Wednesday, April 27, 2016

Cute is Not What I Want

As a writer, I tend to collect bits of advice on writing.  Some of it is good; some of it is not.  (I’m sure you’ve noticed that people like to give advice, even when they don’t really know what they are talking about.)  Those of you who are writers are probably familiar with some of the things I have heard.  “Show, don’t tell.”  “Write every day.”  “Expect rejection.”  And, the subject of today’s post, “You are your own worst critic.”

Things like this wouldn’t be repeated so often if they didn’t have some truth to them.  I’ll be the first to admit that I can be a bit of a perfectionist when it comes to my work.  I remember the long period before I judged my sci-fi novel to be “finished”.  Every time I spoke to my mother, who had read the draft, she would demand that I just send it to a publisher already.  She judged it to be just fine the way it was, but I wasn’t satisfied.  I still get ideas on how to improve it and have to stop myself from going back and tinkering with it. 

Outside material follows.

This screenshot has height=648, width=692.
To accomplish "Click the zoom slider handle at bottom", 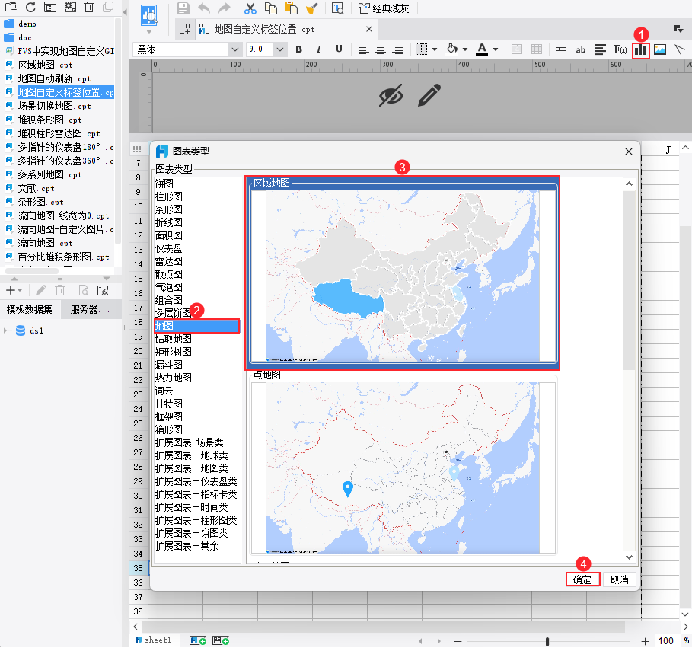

But where my writing in general is concerned, I’m not entirely sure that I am a harsh critic.  Rather, I wonder sometimes if my work can ever be fully appreciated by anyone but me.

That sounds a bit big-headed of me, doesn’t it?  Let me clarify.  I am currently working on a fictional blog written from the viewpoint of an angel.  After a few weeks and ten posts, I have three followers, one of whom is myself, and I average a whopping one view a day.  That’s all right; I know how big a place the internet is, and how easy it is for something to get lost there.  What does bother me is the feedback I am getting.  Friends and family call it “cute” and “charming”; they say that it makes them smile.  That’s nice, but it does have the kind of undertone of someone looking for something nice to say.  And I can see where they’re coming from.  It’s still early days for the story, and what I’ve posted so far does not have much depth.

The problem is the whole story is based on an idea that I don’t know how to explain.  If my narrator knows how the world works, and supposedly his readers know how it works, why would he tell them what they already know?  I have a deep hatred of info-dumps, and I’m not Disney; I can’t put all my exposition into a charming song.  So I’m left with passing references to the big questions of what angels are, why they do what they do, how they are divided and structured.  Someday I will get to that, but I’m not sure my readers will hang around that long.  It’s frustrating, because I have this beautiful idea that speaks to human nature and the moral evolution of our race, a story about a war fought in the souls of women and men, an intricate tale of free will and choices that can change the world.  And readers call it “cute”.

I live with my stories every day, and not just with the events and the timeline, but with the backstory, the history, the culture.  I have entire worlds living and breathing in my head, and my writing is a constant struggle to put everything into order.  But it’s a task at which I could spend my entire life, and short of unhinging my skull and turning my brain inside out, I’m not certain I will ever be able to show everything.  There will always be some crucial detail left out, or else the words will be wrong and my readers will not understand.

Maybe this whole post is a self-indulgent wallow that proves more than ever that I am my own worst critic.  Maybe I’m on to something here, and if so I might as well never bother to share my work again.  But despite everything, despite my struggles and my failures and my perfectionism and the banal compliments, I do believe that I have something to say that the world might want to hear.  So I will keep posting my work into the echoing silence, hoping someday I might get a blip in reply.